WHAT THE TASK ASKS - The lines to extract begin at the line that contains "You are a computer-use agent." and run through the last line of the listing; reproduce them exactly, minus any pictures.

::::::

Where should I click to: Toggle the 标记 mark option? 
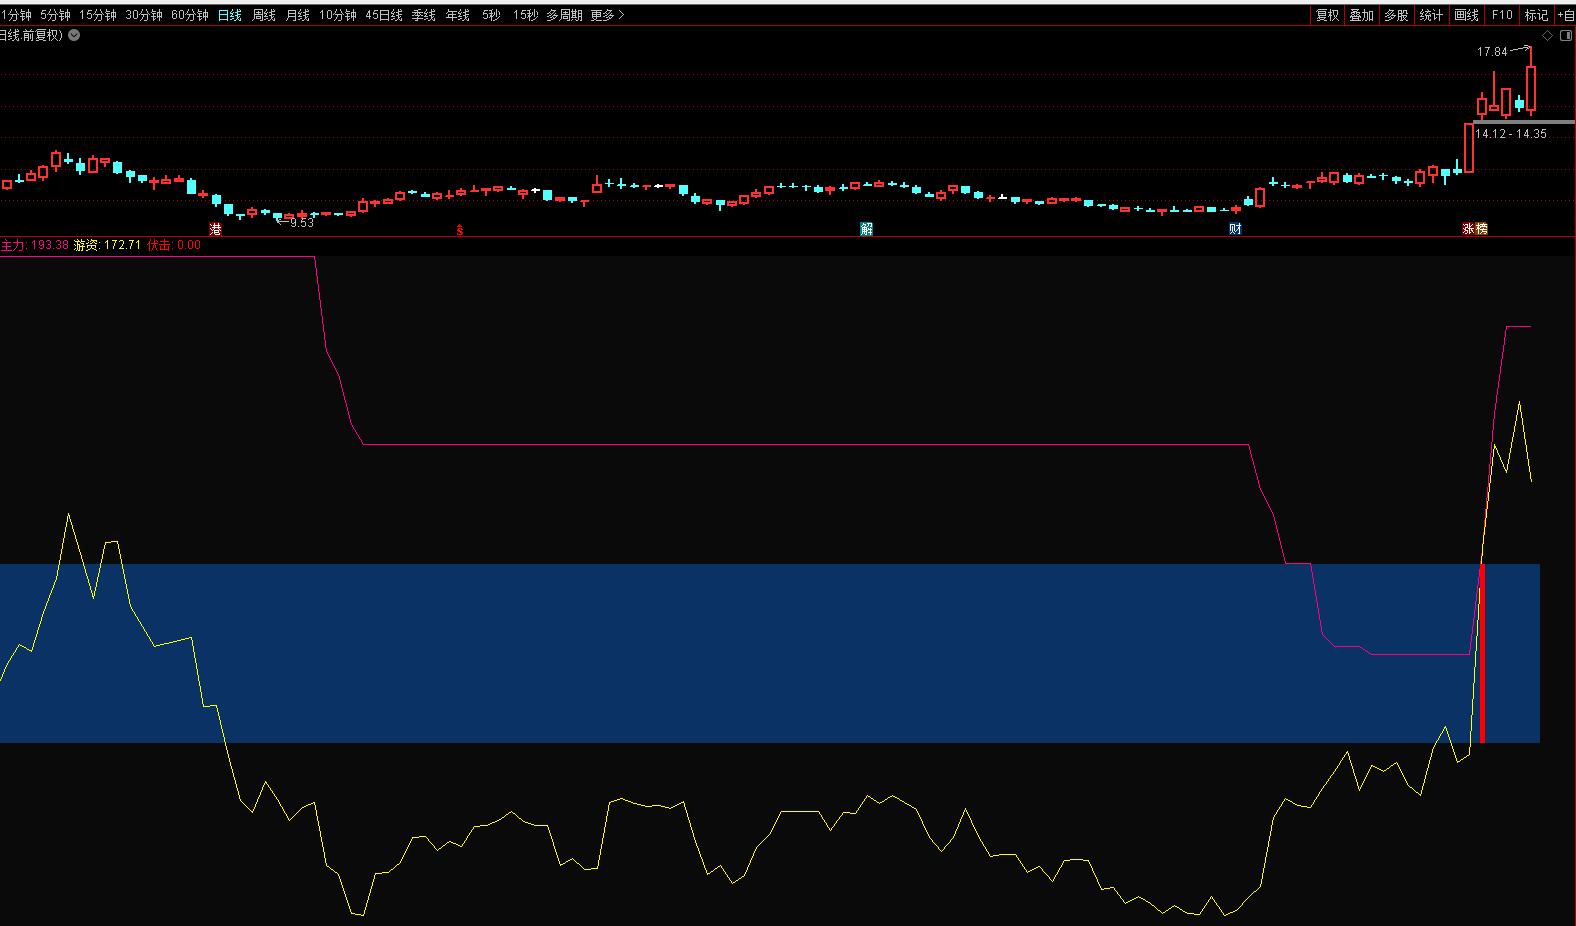pos(1535,15)
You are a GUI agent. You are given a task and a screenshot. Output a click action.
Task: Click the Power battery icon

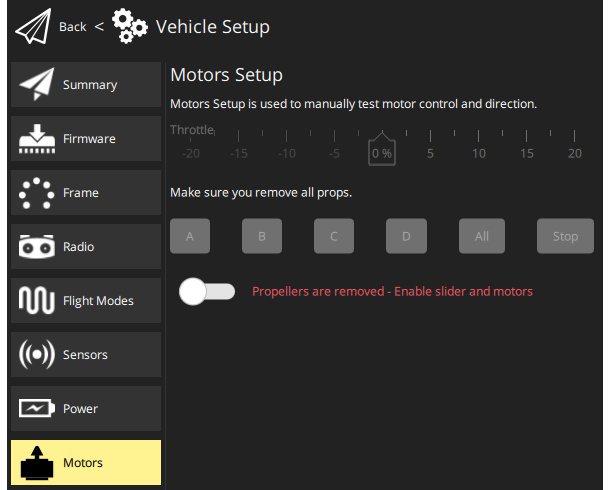(36, 409)
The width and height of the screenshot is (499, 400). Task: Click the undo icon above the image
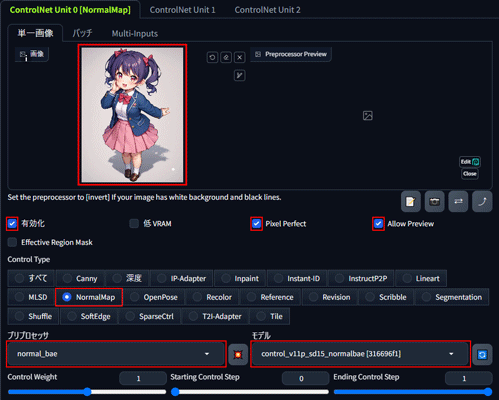click(x=212, y=57)
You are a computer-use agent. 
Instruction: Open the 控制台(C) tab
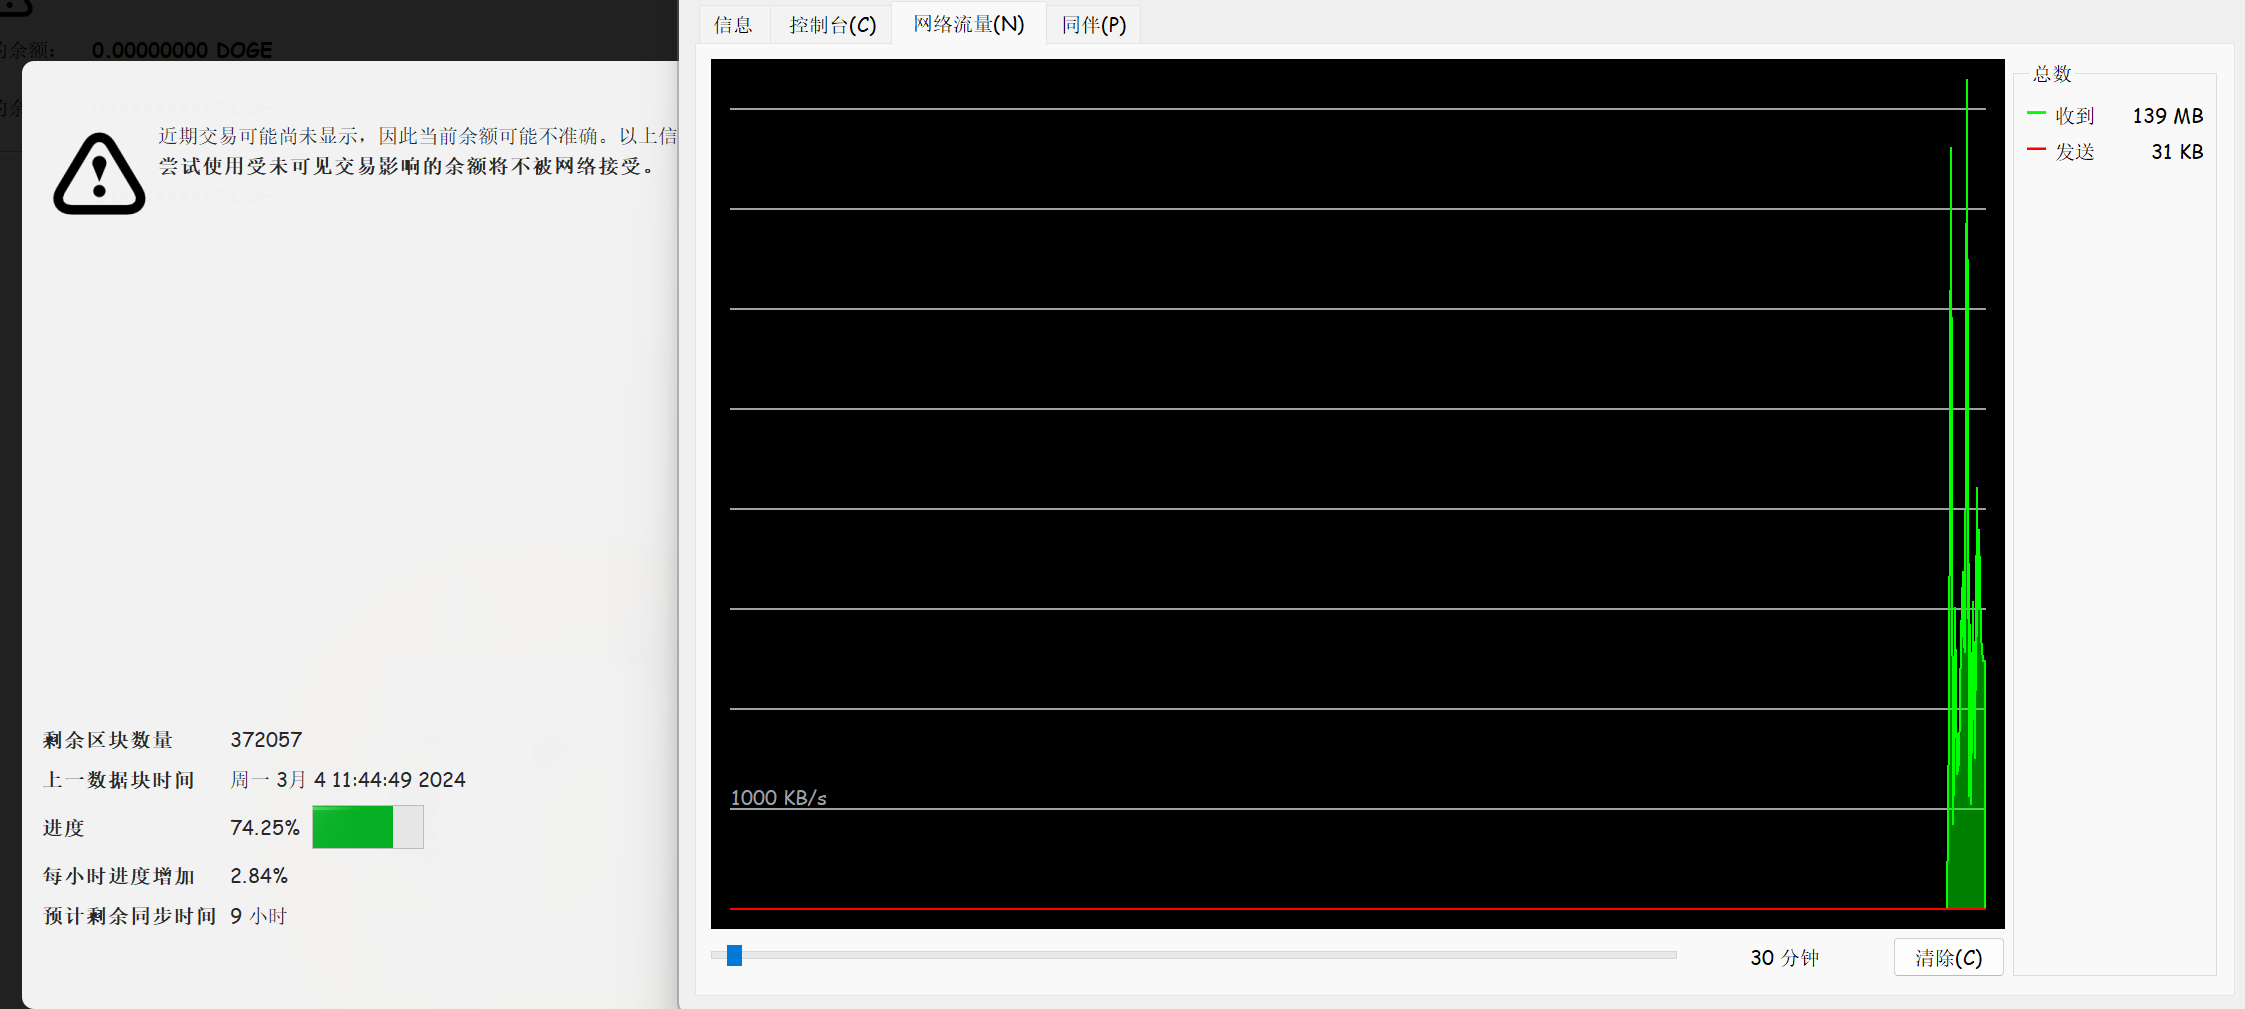(x=832, y=25)
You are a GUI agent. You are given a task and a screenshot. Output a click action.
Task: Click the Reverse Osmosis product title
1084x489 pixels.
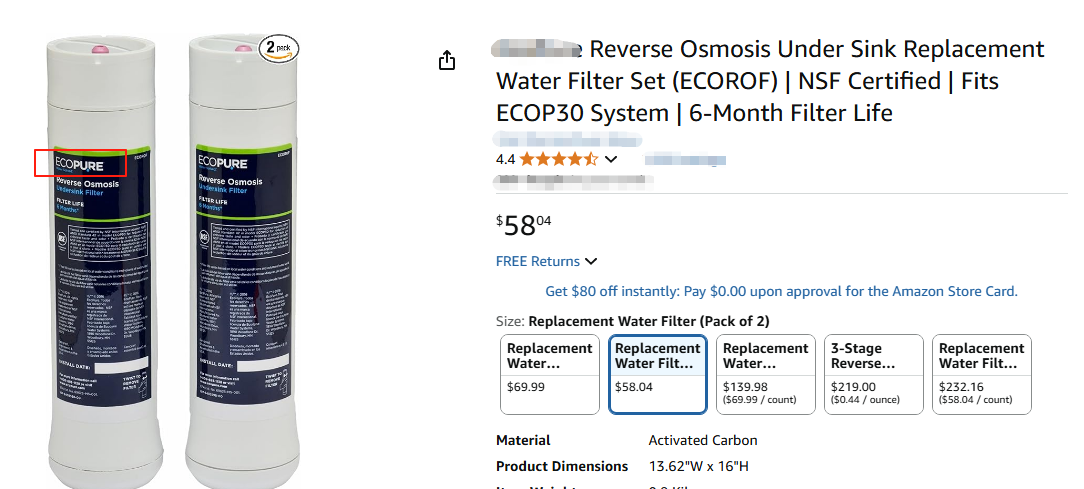click(x=770, y=81)
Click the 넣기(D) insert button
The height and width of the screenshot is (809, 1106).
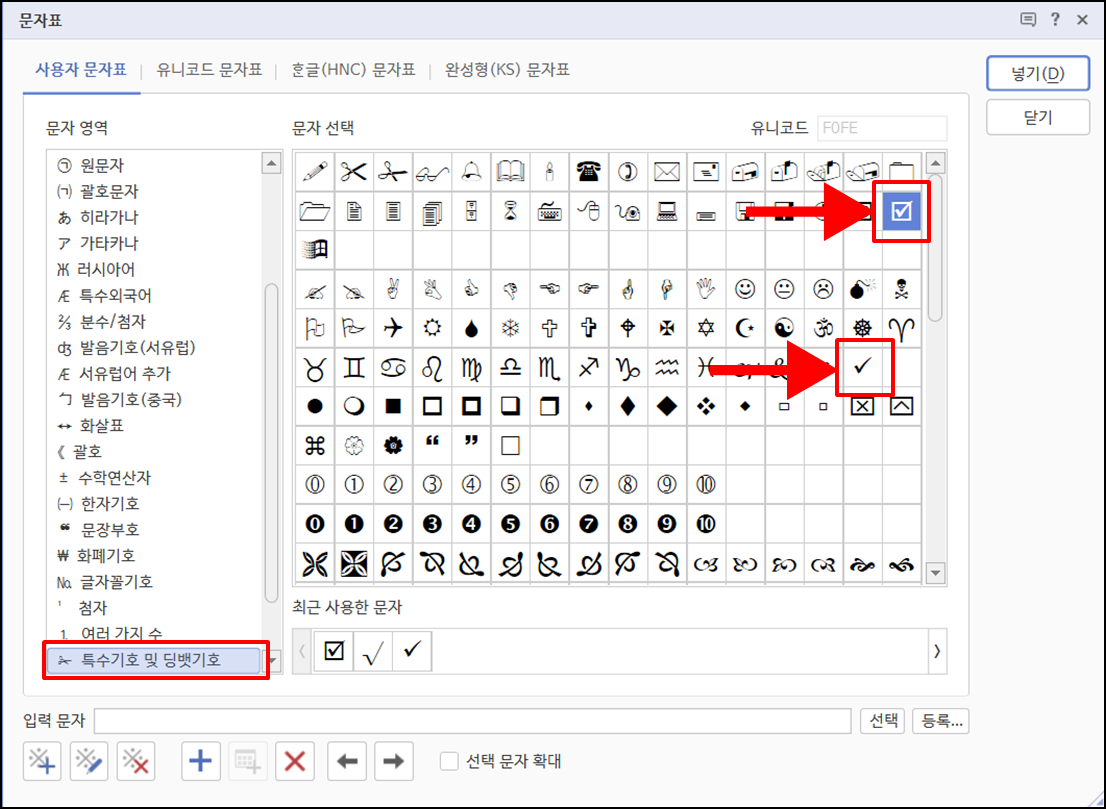[x=1037, y=73]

::::::

ANSWER TO THE EXERCISE -
You are a computer-use agent. 
Instruction: Open the 控制台(C) tab
(x=832, y=25)
You are a GUI agent. You are given a task and a screenshot. Output a click action.
Task: Click the Reverse Osmosis product title
1084x489 pixels.
click(x=770, y=81)
Click the 넣기(D) insert button
The height and width of the screenshot is (809, 1106).
[x=1037, y=73]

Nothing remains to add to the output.